ClipLine社は8月22日、動画マネジメントシステム「ClipLine(クリップライン)」を新ブランド「ABILI(アビリ)」としてリブランディングすると発表した。発表会では、新ブランド名の下に展開される4つの機能・サービスがデモンストレーションを交えて紹介されたほか、ABILIを活用するユーザー企業としてPAPABUBBLEが登壇。小売業におけるデジタル活用について、自社の取り組みを語った。
サービス業を一気通貫で支える新ブランド
登壇したClipLine社 代表取締役社長の高橋勇人氏はまず、同社が実施したアンケート結果を基に、サービス業における大きな課題について説明。人手不足の要因の1つである離職について、「時給を上げなくても、教育・指導の改善や、期待値調整、やりがい増進、職場風土の改善で半分以上の離職が防げる」という推察ができることを示した。
一方でサービス業は、サービス自体が目に見えない無形性のものであることや、人によって質が異なる(流動性がある)こと、物理的な拠点がある場合、本部から現場までに距離があり、指示が上手く届かないことなどから、「ばらつきが大きくなる」と指摘。その解消がサービス業における経営のインパクトにつながると語った。

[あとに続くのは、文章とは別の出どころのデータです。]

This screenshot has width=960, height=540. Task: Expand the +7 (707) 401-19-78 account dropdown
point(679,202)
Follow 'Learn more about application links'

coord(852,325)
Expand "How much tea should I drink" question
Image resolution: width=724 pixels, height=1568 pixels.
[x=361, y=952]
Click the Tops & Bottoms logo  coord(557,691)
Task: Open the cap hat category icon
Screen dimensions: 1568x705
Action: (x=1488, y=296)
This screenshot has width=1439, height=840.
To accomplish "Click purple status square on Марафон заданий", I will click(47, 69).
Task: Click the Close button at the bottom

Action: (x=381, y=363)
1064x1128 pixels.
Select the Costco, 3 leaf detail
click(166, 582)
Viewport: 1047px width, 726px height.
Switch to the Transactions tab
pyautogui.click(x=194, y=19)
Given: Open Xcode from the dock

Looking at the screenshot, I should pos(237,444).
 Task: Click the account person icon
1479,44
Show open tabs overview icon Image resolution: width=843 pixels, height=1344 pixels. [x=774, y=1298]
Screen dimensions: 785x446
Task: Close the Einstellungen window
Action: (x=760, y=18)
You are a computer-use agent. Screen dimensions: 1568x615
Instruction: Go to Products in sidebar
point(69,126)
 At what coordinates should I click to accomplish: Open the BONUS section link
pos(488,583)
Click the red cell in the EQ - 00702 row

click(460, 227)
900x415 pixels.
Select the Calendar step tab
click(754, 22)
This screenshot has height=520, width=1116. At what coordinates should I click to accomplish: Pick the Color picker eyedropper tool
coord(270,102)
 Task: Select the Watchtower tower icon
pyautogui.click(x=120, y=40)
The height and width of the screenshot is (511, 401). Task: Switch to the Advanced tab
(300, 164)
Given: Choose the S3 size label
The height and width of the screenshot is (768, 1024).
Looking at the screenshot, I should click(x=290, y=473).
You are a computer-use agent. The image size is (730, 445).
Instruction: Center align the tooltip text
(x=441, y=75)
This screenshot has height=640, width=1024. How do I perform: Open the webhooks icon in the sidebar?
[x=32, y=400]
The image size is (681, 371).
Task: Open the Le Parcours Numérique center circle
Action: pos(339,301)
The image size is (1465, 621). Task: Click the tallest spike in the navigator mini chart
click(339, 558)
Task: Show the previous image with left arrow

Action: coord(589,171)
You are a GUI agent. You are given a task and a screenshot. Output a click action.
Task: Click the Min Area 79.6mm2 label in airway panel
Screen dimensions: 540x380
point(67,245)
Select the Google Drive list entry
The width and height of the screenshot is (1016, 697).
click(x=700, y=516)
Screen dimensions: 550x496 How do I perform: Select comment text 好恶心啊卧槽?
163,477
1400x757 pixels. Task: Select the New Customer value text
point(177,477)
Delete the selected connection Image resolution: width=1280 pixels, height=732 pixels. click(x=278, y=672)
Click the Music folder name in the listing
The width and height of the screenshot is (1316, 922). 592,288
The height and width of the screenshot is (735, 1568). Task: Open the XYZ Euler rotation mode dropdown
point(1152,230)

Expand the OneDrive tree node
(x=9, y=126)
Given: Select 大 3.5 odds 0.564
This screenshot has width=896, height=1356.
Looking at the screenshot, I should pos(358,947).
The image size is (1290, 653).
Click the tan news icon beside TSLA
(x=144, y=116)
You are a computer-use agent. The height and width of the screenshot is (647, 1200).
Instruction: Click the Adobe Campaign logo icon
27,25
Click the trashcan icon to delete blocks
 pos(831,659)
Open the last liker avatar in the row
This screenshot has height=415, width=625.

このばらつきをより包括的に解消するため、同社はClipLineのリブランディングを決定。新ブランド「ABILI」の下、データを分析・可視化するダッシュボード「ABILI Board」と、顧客満足度調査・アンケートツール「ABILI Voice」、動画型実行支援システム「ABILI Clip」、コンテンツ制作や施策の実行支援を行う「ABILI Partner」という4つのサービスを展開するという。
発表会では、ABILI Clipに搭載される生成AIを活用した新機能のデモンストレーションも行われた。新機能として搭載されるのは、動画内のセリフの自動書き起こしと自動多言語翻訳(英語、中国語、ベトナム語)に加え、顔写真を自動加工する「フェイスクラフト」である。実際、高橋氏がその場で動画を録画し、書き起こし・翻訳ボタンを押すと、即座に3言語が表示され、会場からは歓声が上がった。
「見ないデータを決めることも重要」- 小売ビジネスの在り方とは
発表会の中盤には、ABILIのユーザー企業としてアートキャンディーショップを展開するPAPABUBBLE JAPAN 代表の越智大志氏が登壇。「小売ビジネスを飛躍させるデジタルとは」と題し、ABILI を活用したPAPABUBBLEの取り組みを紹介した。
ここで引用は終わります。